• Tasks:
1. Rewrite the passage on Pomeranians from "Poms are extremely" to "to severe seizures.", putting "Flyball" in place of "Agility".
2. Extend the passage on Pomeranians by continuing it past its final sentence.

• Source passage:
□ □ □ □ □

Poms are extremely energetic, but they do quite well in an apartment environment because they don't need much room to get their required exercise. Their high level of intelligence makes them natural performers. They learn tricks with ease and are often found in the entertainment field, where they delight onlookers with their variety of tricks. Agility is one sport Pomeranians enjoy. They are not the fastest breed, but they have the intelligence and endurance necessary to succeed in the sport.
Poms are generally healthy, but like all breeds, they are prone to certain medical conditions:
- Allergies: Food allergies are not uncommon in this breed. Watching for signs of skin irritation is key to managing allergies.
- Epilepsy: This condition causes mild to severe seizures.
- Eye problems: Cataracts, dry eyes, and difficulties with the tear ducts are all common in Pomeranians.
- Legg-Calve-Perthes Disease: This is common in toy breeds and is caused by the blood supply to the femur being decreased.
- Collapsed trachea: Common in small breeds, this condition is genetic but can be caused by placing pressure on the throat, usually from using a collar rather than a harness.
Poms are known for their mild shedding. Generally, the undercoat sheds once per year. The best way to keep their fur from becoming matted is to brush them once or twice a week. They don't need to be bathed very often unless they get dirty.
Keeping an eye on your dog's teeth is essential because they are more susceptible to dental issues than other breeds. Brushing their teeth at least once a week is a general guideline, but it's recommended to brush this breed's teeth daily.
In general, Pomeranians live between 12 and 16 years, but some members of the breed have been known to live up to 18 years.
Fun Facts About the Breed
The Pomeranian is well-known, but there are some facts that you may not be aware of:
- Michelangelo had a Pomeranian with him as he painted the ceiling of the Sistine Chapel.

□ □ □ □ □

Data taken from a collection:

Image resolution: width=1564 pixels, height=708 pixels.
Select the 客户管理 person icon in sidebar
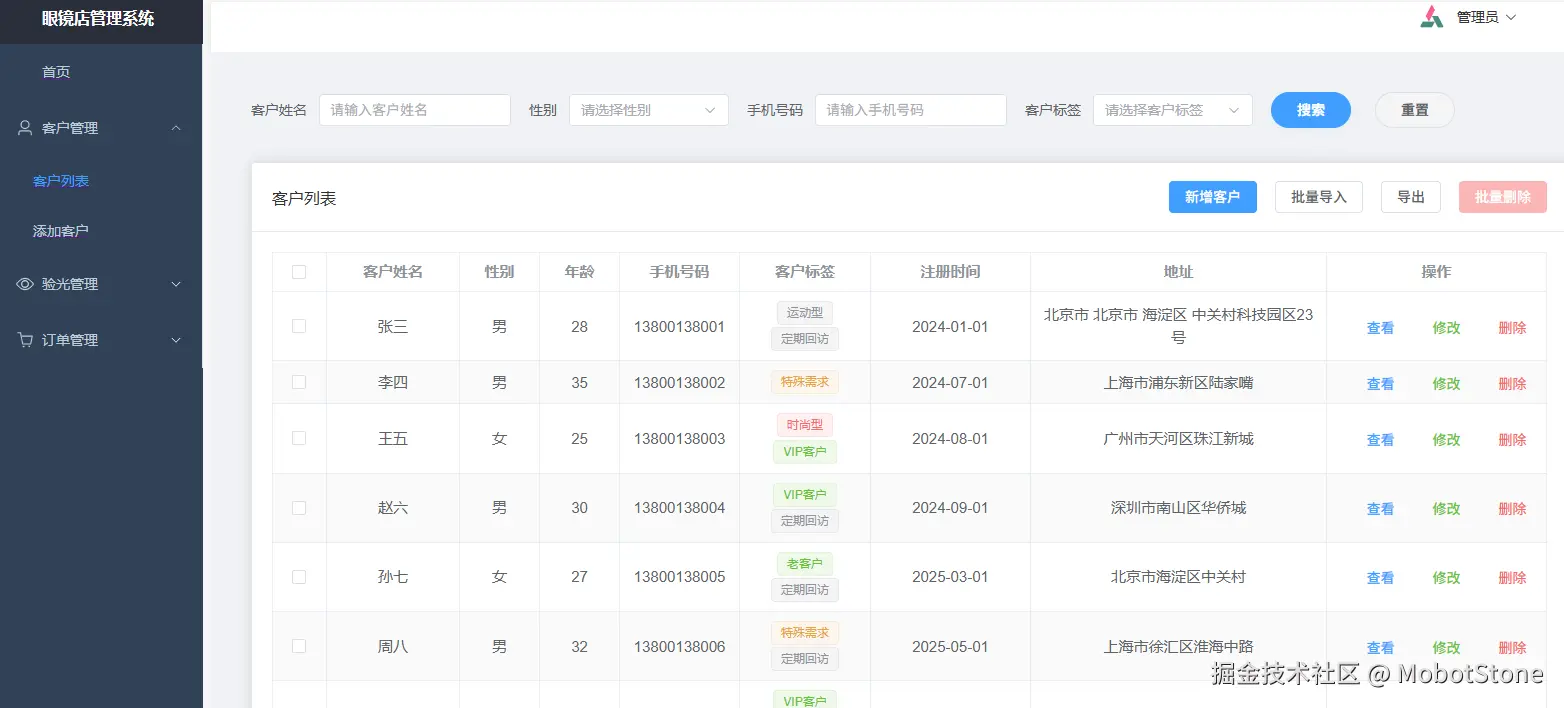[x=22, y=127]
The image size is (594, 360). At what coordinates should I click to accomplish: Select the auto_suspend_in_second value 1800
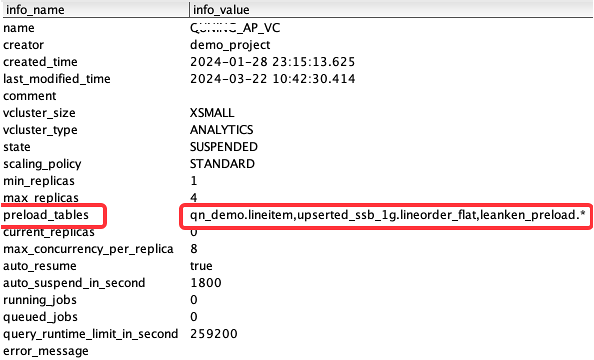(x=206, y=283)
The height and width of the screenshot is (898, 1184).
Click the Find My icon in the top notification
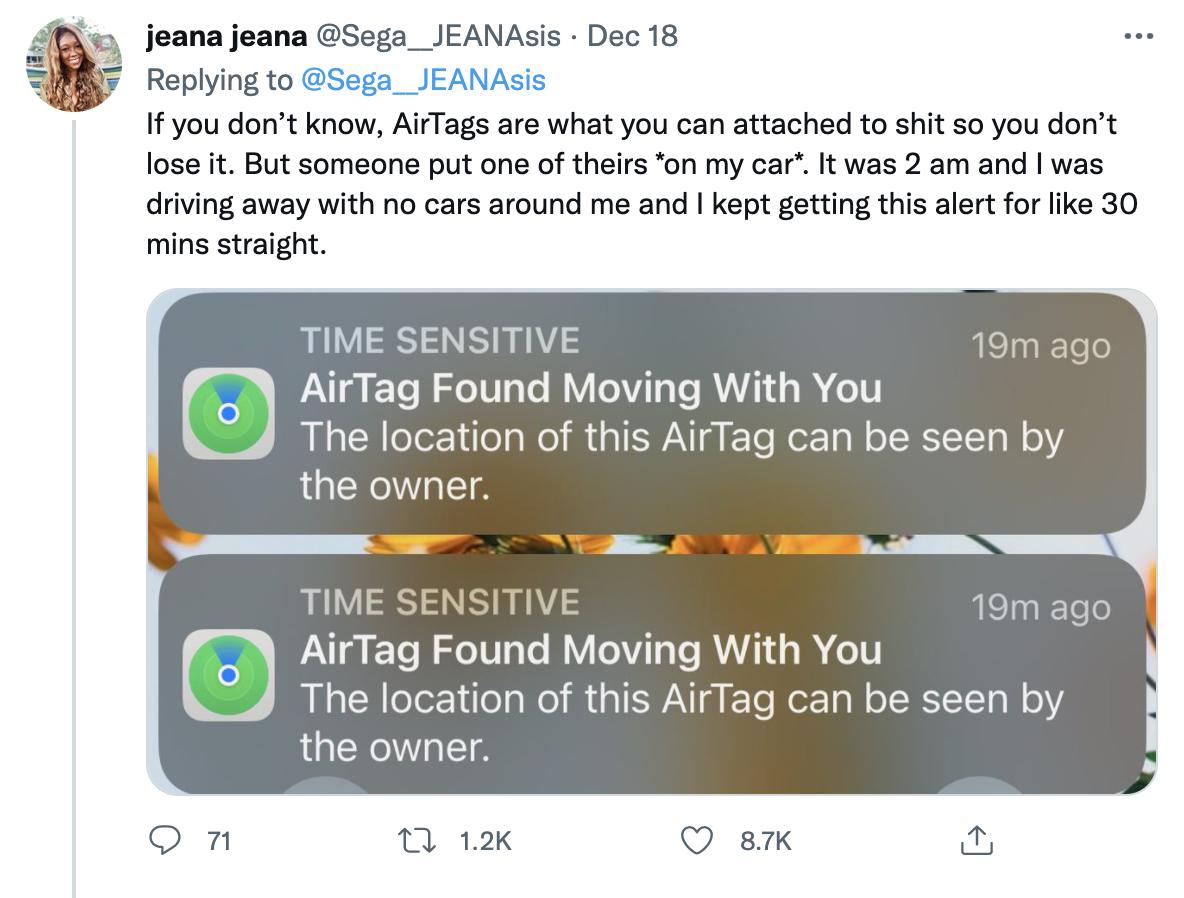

□ □ □ □ □

• Results for the exercise:
1.
Poms are extremely energetic, but they do quite well in an apartment environment because they don't need much room to get their required exercise. Their high level of intelligence makes them natural performers. They learn tricks with ease and are often found in the entertainment field, where they delight onlookers with their variety of tricks. Flyball is one sport Pomeranians enjoy. They are not the fastest breed, but they have the intelligence and endurance necessary to succeed in the sport.
Poms are generally healthy, but like all breeds, they are prone to certain medical conditions:
- Allergies: Food allergies are not uncommon in this breed. Watching for signs of skin irritation is key to managing allergies.
- Epilepsy: This condition causes mild to severe seizures.

2.
- Pomeranians have 23 color combinations that are accepted by the AKC, which is significantly more than most breeds.
- Most Pomeranian pups change color with age.
- When poms were larger, they were used to pull sleds and herd reindeer.
- In addition to appearing in Katy Perry's Dark Horse music video, Jiff the Pomeranian holds two Guinness World Records: A 6.56 second time for the fastest 10-meter run on the rear legs, and the fastest 5-meter front leg run.
- Two Pomeranians survived the sinking of the Titanic.
Purchasing or Adopting a Pomeranian
A good place to start when searching for a pom puppy is with the American Pomeranian Club. The club has a breeder directory available as well as helpful tips on how to find responsible breeders with quality dogs. The AKC Marketplace page also has a breeder search. Expect to pay around $500 to $1,000, although higher-end show dogs from champion lines can cost as much as $1,500.
If you're searching for a rescue, and aren't particular about the dog's age, you can search the directories on PetFinder and Save-a-Rescue. You can also take a look at the following breed-specific rescue organizations:
- Recycled Pomeranians and Schipperkes: A non-profit rescue organization dedicated to rescuing Pomeranians and other small breeds in the Dallas, Texas area.
- Pawsitively Pom Rescue: A non-profit rescue organization located in Harrisburg, Pennsylvania, offering rescued Pomeranians and mixes for adoption. A home visit is required.
- OC Pom Rescue: Located in Southern California, this rescue organization has both pom and pom mixes available for adoption as well as other small breeds.
Is the Pomeranian Right for You?
If you're searching for a small, loving companion with a big personality, the Pomeranian could be the dog for you. This isn't a breed meant for extremely active lifestyles, although they do enjoy a couple walks around the block and several canine sports. Training and socialization is critical, so you must also be willing to put in the time prior to bringing a pom home.